Work order
Make a word-for-word copy of the entries below from their first line through the line with "Given: Jump to page 61 in pagination", and add nothing.

Top of Stored data

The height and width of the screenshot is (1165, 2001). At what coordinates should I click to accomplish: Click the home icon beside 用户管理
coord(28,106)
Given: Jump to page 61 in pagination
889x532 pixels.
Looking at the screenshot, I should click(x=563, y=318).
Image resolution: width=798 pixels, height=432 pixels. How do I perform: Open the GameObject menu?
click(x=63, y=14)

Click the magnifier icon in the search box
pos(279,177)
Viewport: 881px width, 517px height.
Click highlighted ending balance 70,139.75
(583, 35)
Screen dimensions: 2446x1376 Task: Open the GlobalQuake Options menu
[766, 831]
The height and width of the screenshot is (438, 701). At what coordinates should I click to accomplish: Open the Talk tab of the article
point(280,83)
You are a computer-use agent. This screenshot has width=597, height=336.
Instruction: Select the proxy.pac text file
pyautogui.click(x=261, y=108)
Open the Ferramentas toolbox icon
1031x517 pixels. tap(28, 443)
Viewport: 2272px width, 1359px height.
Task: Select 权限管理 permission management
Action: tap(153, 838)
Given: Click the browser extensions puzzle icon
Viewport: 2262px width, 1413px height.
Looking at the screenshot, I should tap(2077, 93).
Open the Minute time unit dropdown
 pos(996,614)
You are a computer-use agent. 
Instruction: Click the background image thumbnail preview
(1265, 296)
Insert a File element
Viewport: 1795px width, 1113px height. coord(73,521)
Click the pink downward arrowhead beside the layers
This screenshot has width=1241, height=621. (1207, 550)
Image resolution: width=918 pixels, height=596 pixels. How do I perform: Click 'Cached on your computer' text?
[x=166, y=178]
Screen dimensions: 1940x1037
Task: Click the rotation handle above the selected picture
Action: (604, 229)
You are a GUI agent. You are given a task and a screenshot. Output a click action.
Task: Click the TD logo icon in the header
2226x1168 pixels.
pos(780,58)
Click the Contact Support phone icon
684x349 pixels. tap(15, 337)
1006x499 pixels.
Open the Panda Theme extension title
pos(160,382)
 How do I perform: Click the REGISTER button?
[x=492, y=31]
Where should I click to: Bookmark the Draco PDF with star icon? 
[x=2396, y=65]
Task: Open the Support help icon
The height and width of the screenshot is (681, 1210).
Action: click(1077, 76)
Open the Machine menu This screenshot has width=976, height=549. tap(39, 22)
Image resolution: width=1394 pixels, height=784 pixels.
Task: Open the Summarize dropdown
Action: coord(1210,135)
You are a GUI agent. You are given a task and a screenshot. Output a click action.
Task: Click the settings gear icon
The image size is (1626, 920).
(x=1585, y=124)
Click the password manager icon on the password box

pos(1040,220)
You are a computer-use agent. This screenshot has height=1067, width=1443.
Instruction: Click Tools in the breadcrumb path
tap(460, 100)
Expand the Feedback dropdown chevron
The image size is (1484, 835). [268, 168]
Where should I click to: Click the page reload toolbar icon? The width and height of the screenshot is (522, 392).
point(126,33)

Bottom of Stored data

Written solution
The height and width of the screenshot is (1165, 2001). At what coordinates should I click to accomplish: Click the home icon beside 用户管理
coord(28,106)
Given: Jump to page 61 in pagination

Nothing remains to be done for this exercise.